Why is it that every policy change is doomed to failure in Afghanistan? From the community-security and reach-out policy to the fight against drugs, all have shown little success so far.
Gen. Petraeus has come to Afghanistan with the latest commitment of success. After fierce opposition from the Afghan government, his proposed Public Protection Force has been approved by the Afghan cabinet. This approach is based on the successful model of Iraq, where Sunni militia groups were armed to fight against al-Qaeda. In the Afghan government, there was intense opposition to the program of arming locals as a Public Protection Force to avoid Taliban insurgency spreading. President Karzai’s ambitions are more of setting a ground for the post-American Afghanistan, regardless of whatever results. There are no signs of success so far that his proposed reintegration of Taliban will work out.
Coming to Arg (the Afghan Presidential Palace) for a second term in a controversial election, Karzai has been moving close to Iran and Pakistan. In June, when the interior minister and intelligence chief were asked by the president to resign, the most common commentary in Kabul newspapers were that the move is to placate Pakistan regarding the Taliban reconciliation, as NDS (National Directorate of Security) Chief, Amrullah Saleh was the fiercest Pakistan-critic voice in the Karzai Administration. Some politicians in Kabul even fear Karzai will attempt to grab power for long after NATO withdrawal, by calling a National Jirga and bringing some amendments in the constitution. And it’s quite possible!
Again the fundamental question is: why after billions of dollars spent and thousands of lives sacrificed, is Afghanistan becoming a quagmire for the U.S. and NATO? Why is it that Iraq is gradually getting stability while Afghanistan is deteriorating with a new story each day of failure? Recently there have been talks about a de facto division of Afghanistan. The U.S. policy thinkers are now discovering the options suggested nine years ago by many in Afghanistan. And it comes at a time when the situation is at its worst. If there was such serious thinking in Washington in 2001, things would have not been at its worst.

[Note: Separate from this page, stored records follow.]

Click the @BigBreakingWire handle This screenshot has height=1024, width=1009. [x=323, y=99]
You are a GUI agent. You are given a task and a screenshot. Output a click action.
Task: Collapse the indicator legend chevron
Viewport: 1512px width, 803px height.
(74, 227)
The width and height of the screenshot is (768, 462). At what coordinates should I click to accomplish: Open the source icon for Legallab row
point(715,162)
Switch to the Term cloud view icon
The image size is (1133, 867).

Renowned Pakistani journalist Ahmad Rashid in an article on the Financial Times website has mocked former U.S. Ambassador Robert Blackwill’s suggestion of de facto partition of Afghanistan in volatile Taliban-influenced South and peaceful North and Hazarajat. Ahmad writes “Not a single Afghan will ever support such a demand.” Really? Ahmad Rashid analyses from his world of knowledge about post-Taliban Afghanistan, which he has not visited for the last couple of years. He should know that the slogan of Latif Pedram, a presidential candidate rival of Karzai in last year’s election, was for a federal system in Afghanistan demanding division of regions in the country. And there are ethnocentric “nationalist” groups even advocating for a full partition.
Today Gen. Petraeus is applying the Iraq model of Sunni Awakening under the label of Public Protect Force in Afghanistan after years of growing insurgency. Pentagon and Washington know now that the insurgency is of the same nature in Iraq and Afghanistan, ideologically and operationally. But the strategy will only work when other parallels are successful, too.

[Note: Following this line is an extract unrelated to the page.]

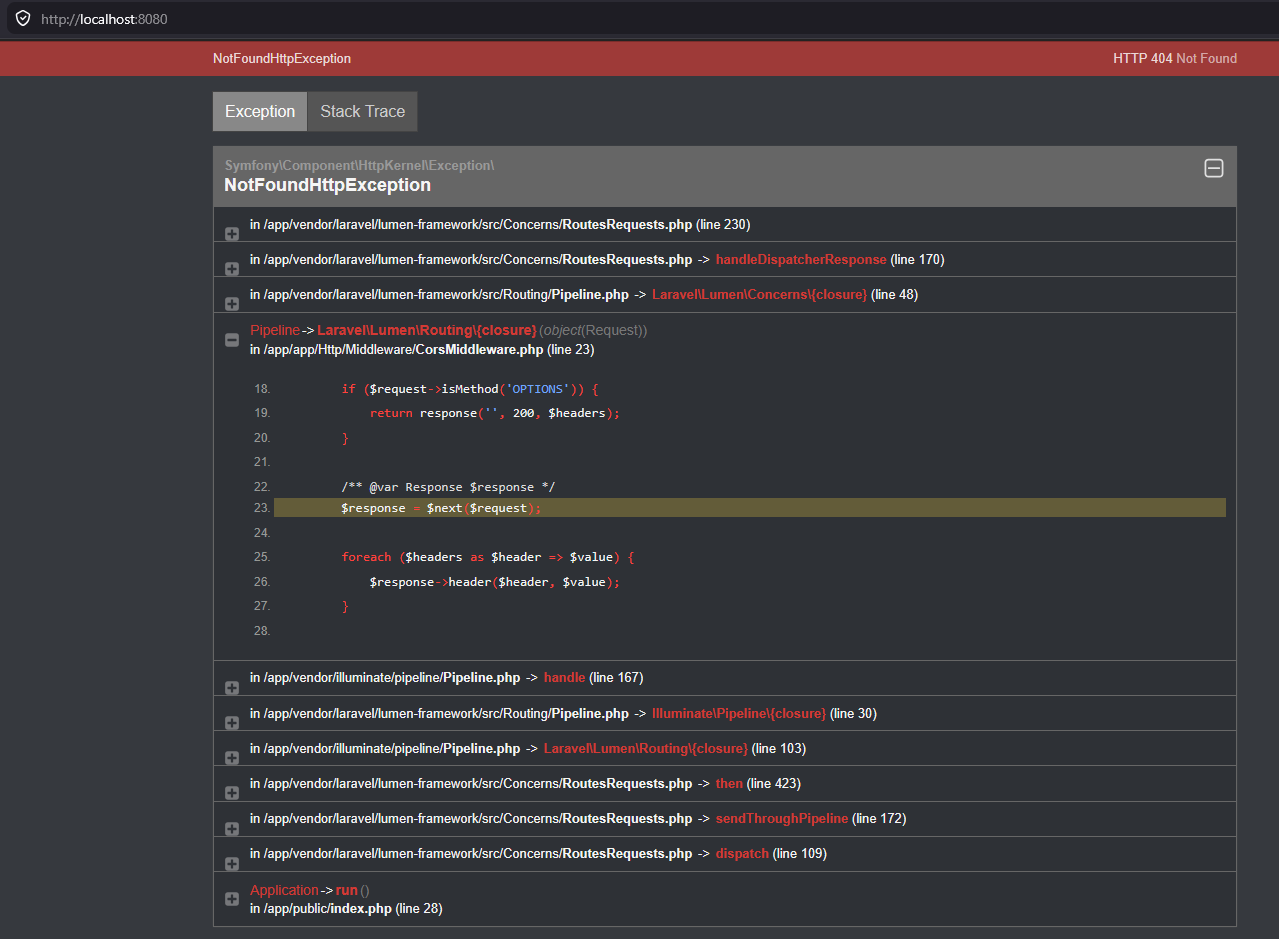The height and width of the screenshot is (939, 1279).
Task: Expand the Pipeline.php line 103 trace
Action: click(232, 758)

The political system and civilian government is a measuring parallel for the success of military operations in Afghanistan. The administration in Kabul is a fragile and corrupt one, and fundamentally very different from the system successfully working in Iraq. The key of success in Iraq in fighting insurgency was Sunni Awakening in addition to a stable federal parliamentary political system. Amidst the discussions of alternatives in Afghanistan, federal parliamentary system would be the best way to avoid a bloody partition. As Mr. Blackmill says, “there is no quick, easy and cost-free ways to escape the current deadly quagmire.” Leaders from Afghanistan had suggested it long ago in 2002 during the Bonn Conference and later. And recently, it has not only been Latif Pedram calling for a federal system, but the strongest rival of Karzai in the election – former foreign minister Abdullah Abdullah was calling for a parliamentary system. And allies of Karzai in election, who left Karzai’s side recently, Muhaqiq and Dostum, have been calling for a fundamental change in the system. Recently in a TV talk in Kabul, Muhaqiq was saying “we demand decentralization of power, you name it federal system, parliamentary or whatever…”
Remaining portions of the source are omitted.